Records from a collection
BEGIN
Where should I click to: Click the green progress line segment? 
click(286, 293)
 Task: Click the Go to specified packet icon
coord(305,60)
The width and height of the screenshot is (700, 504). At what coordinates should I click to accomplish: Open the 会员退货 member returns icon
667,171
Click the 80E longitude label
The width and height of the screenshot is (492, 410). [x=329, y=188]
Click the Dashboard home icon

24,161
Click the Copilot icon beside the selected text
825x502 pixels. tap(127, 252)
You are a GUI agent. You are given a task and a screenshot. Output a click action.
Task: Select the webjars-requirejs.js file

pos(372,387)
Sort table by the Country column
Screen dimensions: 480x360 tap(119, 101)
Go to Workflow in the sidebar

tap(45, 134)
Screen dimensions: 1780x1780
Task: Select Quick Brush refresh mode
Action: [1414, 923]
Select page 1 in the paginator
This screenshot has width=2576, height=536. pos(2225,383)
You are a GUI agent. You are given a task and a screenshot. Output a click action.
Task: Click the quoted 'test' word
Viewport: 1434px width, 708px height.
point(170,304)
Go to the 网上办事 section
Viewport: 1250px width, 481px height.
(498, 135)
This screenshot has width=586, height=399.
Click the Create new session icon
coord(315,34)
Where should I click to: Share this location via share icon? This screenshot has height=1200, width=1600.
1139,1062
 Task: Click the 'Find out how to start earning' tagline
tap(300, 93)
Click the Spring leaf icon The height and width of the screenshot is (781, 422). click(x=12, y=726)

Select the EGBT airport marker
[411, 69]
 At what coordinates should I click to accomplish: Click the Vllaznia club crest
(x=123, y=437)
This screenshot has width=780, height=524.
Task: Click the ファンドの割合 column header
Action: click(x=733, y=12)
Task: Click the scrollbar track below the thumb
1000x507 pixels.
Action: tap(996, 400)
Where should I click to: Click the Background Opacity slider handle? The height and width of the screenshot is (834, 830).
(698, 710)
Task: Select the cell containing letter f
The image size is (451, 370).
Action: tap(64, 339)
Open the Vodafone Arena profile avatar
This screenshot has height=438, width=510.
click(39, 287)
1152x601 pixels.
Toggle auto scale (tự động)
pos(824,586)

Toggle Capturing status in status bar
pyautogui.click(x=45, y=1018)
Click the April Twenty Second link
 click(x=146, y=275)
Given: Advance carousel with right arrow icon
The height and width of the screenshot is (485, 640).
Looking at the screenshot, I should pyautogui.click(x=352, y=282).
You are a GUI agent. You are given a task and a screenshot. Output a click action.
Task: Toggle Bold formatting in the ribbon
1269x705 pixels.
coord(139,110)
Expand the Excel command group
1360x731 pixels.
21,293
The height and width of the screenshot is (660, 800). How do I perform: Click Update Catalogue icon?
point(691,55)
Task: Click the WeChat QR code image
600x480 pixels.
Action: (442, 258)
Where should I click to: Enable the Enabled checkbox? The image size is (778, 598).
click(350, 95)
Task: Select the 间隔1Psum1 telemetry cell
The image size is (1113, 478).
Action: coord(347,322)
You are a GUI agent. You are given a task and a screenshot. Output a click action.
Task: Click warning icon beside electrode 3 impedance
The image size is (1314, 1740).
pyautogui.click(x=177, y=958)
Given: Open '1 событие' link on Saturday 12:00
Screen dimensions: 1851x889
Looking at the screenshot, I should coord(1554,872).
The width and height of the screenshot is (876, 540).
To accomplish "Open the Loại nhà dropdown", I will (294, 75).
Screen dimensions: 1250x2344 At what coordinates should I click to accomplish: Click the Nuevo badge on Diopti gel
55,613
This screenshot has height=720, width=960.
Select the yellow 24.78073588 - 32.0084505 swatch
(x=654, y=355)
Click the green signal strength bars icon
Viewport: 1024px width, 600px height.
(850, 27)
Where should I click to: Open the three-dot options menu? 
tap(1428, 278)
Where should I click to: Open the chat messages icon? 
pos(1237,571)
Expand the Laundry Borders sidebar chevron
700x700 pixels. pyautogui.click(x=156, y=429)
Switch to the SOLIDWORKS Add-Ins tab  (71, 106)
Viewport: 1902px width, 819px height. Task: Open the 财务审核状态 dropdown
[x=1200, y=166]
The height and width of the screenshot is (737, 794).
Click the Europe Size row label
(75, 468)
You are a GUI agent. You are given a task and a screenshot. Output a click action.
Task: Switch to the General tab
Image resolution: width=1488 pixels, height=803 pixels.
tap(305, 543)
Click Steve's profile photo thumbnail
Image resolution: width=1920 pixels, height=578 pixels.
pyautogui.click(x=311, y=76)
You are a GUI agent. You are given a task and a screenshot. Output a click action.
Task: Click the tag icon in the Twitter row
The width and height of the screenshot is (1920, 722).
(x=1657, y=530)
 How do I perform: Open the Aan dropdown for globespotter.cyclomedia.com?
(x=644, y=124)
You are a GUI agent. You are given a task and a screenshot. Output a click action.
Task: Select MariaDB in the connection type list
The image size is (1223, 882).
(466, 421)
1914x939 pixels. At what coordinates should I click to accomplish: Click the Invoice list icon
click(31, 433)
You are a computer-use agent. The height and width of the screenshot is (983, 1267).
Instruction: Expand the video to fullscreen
END
EXERCISE DETAILS »
Could you reproduce every entry above exactly as written?

EXERCISE ANSWER »
Where should I click to: Click the green progress line segment? 
click(286, 293)
 Task: Click the Go to specified packet icon
coord(305,60)
The width and height of the screenshot is (700, 504). At what coordinates should I click to accomplish: Open the 会员退货 member returns icon
667,171
Click the 80E longitude label
The width and height of the screenshot is (492, 410). [x=329, y=188]
Click the Dashboard home icon

24,161
Click the Copilot icon beside the selected text
825x502 pixels. tap(127, 252)
You are a GUI agent. You are given a task and a screenshot. Output a click action.
Task: Select the webjars-requirejs.js file

pos(372,387)
Sort table by the Country column
Screen dimensions: 480x360 tap(119, 101)
Go to Workflow in the sidebar

tap(45, 134)
Screen dimensions: 1780x1780
Task: Select Quick Brush refresh mode
Action: [1414, 923]
Select page 1 in the paginator
This screenshot has width=2576, height=536. pos(2225,383)
You are a GUI agent. You are given a task and a screenshot. Output a click action.
Task: Click the quoted 'test' word
Viewport: 1434px width, 708px height.
point(170,304)
Go to the 网上办事 section
Viewport: 1250px width, 481px height.
(498, 135)
This screenshot has width=586, height=399.
Click the Create new session icon
coord(315,34)
Where should I click to: Share this location via share icon? This screenshot has height=1200, width=1600.
1139,1062
 Task: Click the 'Find out how to start earning' tagline
tap(300, 93)
Click the Spring leaf icon The height and width of the screenshot is (781, 422). click(x=12, y=726)

Select the EGBT airport marker
[411, 69]
 At what coordinates should I click to accomplish: Click the Vllaznia club crest
(x=123, y=437)
This screenshot has width=780, height=524.
Task: Click the ファンドの割合 column header
Action: click(x=733, y=12)
Task: Click the scrollbar track below the thumb
1000x507 pixels.
Action: tap(996, 400)
Where should I click to: Click the Background Opacity slider handle? The height and width of the screenshot is (834, 830).
(698, 710)
Task: Select the cell containing letter f
The image size is (451, 370).
Action: tap(64, 339)
Open the Vodafone Arena profile avatar
This screenshot has height=438, width=510.
click(39, 287)
1152x601 pixels.
Toggle auto scale (tự động)
pos(824,586)

Toggle Capturing status in status bar
pyautogui.click(x=45, y=1018)
Click the April Twenty Second link
 click(x=146, y=275)
Given: Advance carousel with right arrow icon
The height and width of the screenshot is (485, 640).
Looking at the screenshot, I should pyautogui.click(x=352, y=282).
You are a GUI agent. You are given a task and a screenshot. Output a click action.
Task: Toggle Bold formatting in the ribbon
1269x705 pixels.
coord(139,110)
Expand the Excel command group
1360x731 pixels.
21,293
The height and width of the screenshot is (660, 800). How do I perform: Click Update Catalogue icon?
point(691,55)
Task: Click the WeChat QR code image
600x480 pixels.
Action: (442, 258)
Where should I click to: Enable the Enabled checkbox? The image size is (778, 598).
click(350, 95)
Task: Select the 间隔1Psum1 telemetry cell
The image size is (1113, 478).
Action: coord(347,322)
You are a GUI agent. You are given a task and a screenshot. Output a click action.
Task: Click warning icon beside electrode 3 impedance
The image size is (1314, 1740).
pyautogui.click(x=177, y=958)
Given: Open '1 событие' link on Saturday 12:00
Screen dimensions: 1851x889
Looking at the screenshot, I should coord(1554,872).
The width and height of the screenshot is (876, 540).
To accomplish "Open the Loại nhà dropdown", I will (294, 75).
Screen dimensions: 1250x2344 At what coordinates should I click to accomplish: Click the Nuevo badge on Diopti gel
55,613
This screenshot has height=720, width=960.
Select the yellow 24.78073588 - 32.0084505 swatch
(x=654, y=355)
Click the green signal strength bars icon
Viewport: 1024px width, 600px height.
(850, 27)
Where should I click to: Open the three-dot options menu? 
tap(1428, 278)
Where should I click to: Open the chat messages icon? 
pos(1237,571)
Expand the Laundry Borders sidebar chevron
700x700 pixels. pyautogui.click(x=156, y=429)
Switch to the SOLIDWORKS Add-Ins tab  (71, 106)
Viewport: 1902px width, 819px height. Task: Open the 财务审核状态 dropdown
[x=1200, y=166]
The height and width of the screenshot is (737, 794).
Click the Europe Size row label
(75, 468)
You are a GUI agent. You are given a task and a screenshot. Output a click action.
Task: Switch to the General tab
Image resolution: width=1488 pixels, height=803 pixels.
tap(305, 543)
Click Steve's profile photo thumbnail
Image resolution: width=1920 pixels, height=578 pixels.
pyautogui.click(x=311, y=76)
You are a GUI agent. You are given a task and a screenshot. Output a click action.
Task: Click the tag icon in the Twitter row
The width and height of the screenshot is (1920, 722).
(x=1657, y=530)
 How do I perform: Open the Aan dropdown for globespotter.cyclomedia.com?
(x=644, y=124)
You are a GUI agent. You are given a task and a screenshot. Output a click action.
Task: Select MariaDB in the connection type list
The image size is (1223, 882).
(466, 421)
1914x939 pixels. At what coordinates should I click to accomplish: Click the Invoice list icon
click(31, 433)
You are a computer-use agent. The height and width of the screenshot is (983, 1267).
Instruction: Expand the video to fullscreen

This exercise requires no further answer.